I used generous amounts of zaatar with little olive oil to brush the eggplant slices with. And for a dressing/dip, I made a lemon garlic tahini sauce. This dish is great for parties or as a side with your main.
Eggplant – 1 medium (1/2 inch slices)
Olive oil – 3 tsp (or a little more if the eggplant is bigger)
Zaatar or mixed dried herbs – 1 tbsp
Pepper – 1/2 tsp
Tahini – 1 tbsp
Lemon juice – of 1/2 lemon
Garlic – 2 cloves grated
Salt to taste
Slice eggplant and arrange them on a plate. Sprinkle salt on each side and let it sit for 10 mins. This will help draw moisture out of the eggplant.
Now pat the slices dry.
In a small bowl, mix the zaatar/herbs and pepper with olive oil and brush on one side of the slices.
Heat a nonstick pan and place the eggplant in them herb side down.
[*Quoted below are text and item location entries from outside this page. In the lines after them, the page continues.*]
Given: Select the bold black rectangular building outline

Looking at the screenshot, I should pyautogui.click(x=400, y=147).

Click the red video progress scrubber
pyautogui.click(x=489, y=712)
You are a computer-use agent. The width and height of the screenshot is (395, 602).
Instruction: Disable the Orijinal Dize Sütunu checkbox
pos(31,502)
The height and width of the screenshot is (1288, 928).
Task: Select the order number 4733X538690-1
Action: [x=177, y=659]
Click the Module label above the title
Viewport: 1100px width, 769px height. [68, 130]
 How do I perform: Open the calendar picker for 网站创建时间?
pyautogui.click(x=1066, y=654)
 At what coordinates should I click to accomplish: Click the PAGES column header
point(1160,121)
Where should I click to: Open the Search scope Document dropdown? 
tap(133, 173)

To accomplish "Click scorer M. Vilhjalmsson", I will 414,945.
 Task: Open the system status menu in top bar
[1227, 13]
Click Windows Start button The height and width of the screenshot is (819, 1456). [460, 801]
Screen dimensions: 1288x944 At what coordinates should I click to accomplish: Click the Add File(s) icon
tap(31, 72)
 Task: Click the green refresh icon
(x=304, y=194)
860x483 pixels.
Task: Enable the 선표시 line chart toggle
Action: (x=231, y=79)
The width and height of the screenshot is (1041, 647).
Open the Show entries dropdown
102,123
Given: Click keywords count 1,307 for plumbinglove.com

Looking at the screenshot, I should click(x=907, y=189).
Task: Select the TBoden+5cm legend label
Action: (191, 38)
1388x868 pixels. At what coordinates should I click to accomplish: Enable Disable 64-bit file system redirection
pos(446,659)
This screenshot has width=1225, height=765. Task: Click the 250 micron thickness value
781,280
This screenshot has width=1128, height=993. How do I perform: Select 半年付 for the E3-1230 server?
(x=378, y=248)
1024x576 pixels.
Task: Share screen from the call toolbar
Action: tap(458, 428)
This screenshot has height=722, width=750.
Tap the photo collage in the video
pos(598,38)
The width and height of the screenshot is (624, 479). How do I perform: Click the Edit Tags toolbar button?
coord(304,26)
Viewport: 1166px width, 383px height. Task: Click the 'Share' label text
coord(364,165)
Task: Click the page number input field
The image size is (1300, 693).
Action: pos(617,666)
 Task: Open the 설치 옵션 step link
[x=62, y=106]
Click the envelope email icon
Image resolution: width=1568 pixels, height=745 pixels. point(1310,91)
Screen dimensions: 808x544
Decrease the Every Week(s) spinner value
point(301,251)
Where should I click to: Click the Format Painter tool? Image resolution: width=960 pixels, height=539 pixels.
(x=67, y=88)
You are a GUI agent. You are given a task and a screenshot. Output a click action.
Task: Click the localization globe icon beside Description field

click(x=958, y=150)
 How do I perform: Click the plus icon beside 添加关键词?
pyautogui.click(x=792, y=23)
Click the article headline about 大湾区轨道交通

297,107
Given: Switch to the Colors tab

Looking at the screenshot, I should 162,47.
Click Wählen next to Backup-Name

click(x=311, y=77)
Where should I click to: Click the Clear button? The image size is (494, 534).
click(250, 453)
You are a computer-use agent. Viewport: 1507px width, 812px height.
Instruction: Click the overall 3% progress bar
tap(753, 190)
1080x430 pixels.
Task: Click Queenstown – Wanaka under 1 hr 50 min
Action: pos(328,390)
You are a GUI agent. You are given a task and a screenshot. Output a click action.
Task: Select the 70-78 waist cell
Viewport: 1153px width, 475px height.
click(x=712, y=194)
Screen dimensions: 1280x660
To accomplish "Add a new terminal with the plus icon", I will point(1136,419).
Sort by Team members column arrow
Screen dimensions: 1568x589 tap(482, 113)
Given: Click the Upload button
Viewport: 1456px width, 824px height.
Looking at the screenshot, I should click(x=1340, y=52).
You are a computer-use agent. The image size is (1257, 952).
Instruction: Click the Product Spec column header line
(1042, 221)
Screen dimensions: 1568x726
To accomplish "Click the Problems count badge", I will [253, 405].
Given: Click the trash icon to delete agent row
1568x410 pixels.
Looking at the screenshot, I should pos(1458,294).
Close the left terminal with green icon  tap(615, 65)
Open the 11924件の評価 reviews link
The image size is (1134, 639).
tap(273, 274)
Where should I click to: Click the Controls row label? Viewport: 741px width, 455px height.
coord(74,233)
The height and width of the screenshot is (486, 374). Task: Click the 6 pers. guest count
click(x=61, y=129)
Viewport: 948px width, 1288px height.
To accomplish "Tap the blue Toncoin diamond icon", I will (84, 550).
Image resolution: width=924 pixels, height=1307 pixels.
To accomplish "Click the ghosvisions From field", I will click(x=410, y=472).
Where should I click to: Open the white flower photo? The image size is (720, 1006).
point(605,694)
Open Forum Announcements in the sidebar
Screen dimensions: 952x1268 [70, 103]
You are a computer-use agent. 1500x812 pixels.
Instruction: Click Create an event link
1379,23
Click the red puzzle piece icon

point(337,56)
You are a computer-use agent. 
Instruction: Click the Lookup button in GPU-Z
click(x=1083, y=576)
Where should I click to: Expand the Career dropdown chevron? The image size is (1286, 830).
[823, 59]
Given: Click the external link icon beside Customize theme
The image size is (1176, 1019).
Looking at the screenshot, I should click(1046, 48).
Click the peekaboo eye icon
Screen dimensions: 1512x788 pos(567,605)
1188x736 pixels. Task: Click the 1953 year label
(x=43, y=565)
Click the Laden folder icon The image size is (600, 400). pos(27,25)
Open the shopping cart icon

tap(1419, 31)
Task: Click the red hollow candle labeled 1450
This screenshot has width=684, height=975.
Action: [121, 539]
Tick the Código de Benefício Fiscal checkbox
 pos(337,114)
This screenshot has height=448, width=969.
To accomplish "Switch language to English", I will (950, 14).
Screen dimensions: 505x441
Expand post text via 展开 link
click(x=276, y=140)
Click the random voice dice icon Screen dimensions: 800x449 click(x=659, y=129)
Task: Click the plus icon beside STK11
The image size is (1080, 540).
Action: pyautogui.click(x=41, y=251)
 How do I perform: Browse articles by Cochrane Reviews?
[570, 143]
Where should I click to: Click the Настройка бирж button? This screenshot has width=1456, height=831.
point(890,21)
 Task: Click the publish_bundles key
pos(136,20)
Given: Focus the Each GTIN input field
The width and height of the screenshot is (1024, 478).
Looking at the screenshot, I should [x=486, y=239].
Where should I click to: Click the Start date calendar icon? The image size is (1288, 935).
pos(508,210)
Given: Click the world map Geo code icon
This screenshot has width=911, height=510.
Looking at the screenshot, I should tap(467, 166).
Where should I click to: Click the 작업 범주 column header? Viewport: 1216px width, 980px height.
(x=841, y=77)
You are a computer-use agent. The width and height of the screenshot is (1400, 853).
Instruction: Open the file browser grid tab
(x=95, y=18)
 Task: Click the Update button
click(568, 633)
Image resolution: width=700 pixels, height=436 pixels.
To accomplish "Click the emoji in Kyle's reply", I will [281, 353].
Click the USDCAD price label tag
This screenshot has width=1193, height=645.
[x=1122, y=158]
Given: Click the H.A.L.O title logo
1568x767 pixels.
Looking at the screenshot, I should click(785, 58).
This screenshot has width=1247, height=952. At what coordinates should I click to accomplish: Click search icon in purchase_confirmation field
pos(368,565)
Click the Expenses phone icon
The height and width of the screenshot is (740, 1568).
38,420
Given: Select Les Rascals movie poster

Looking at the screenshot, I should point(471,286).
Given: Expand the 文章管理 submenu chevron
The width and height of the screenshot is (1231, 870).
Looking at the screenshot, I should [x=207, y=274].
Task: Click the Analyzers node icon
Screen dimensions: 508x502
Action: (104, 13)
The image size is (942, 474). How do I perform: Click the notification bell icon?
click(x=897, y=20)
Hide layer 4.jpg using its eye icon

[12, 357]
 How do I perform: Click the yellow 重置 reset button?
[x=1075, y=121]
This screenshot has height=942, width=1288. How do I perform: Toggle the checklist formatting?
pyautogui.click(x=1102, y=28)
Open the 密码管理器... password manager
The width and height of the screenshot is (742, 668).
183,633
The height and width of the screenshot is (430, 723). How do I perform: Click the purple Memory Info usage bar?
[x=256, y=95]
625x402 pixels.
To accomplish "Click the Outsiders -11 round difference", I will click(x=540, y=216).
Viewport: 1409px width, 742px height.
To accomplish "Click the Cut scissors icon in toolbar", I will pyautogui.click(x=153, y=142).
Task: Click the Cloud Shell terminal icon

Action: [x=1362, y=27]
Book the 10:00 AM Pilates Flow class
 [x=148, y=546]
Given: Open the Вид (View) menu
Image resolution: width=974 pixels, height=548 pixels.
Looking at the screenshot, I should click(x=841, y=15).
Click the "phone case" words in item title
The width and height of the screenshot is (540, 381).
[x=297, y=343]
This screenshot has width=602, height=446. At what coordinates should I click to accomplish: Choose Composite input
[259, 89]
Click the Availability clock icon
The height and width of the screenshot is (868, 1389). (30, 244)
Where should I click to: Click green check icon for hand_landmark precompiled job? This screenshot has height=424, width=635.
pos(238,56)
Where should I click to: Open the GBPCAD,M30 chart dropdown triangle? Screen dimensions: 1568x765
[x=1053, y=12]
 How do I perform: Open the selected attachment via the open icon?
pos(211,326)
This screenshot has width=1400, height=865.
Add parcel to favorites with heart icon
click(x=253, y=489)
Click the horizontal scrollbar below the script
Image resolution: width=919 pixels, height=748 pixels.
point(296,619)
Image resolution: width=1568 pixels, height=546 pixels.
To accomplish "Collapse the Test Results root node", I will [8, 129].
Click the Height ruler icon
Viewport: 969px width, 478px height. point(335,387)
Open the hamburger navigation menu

Now brush the top side with the olive oil mixture.
Let it roast on high heat for about a minute on each side till it has a charred.
You could leave it on the pan for a bit longer so it cooks through or you could pop it into a preheated oven and let it cook there for 8 mins at 180 degrees C.
Mix the tahini, lemon juice, garlic and salt well and pour it over the eggplant. Throw in some pan roasted cherry tomatoes as well for some extra colour!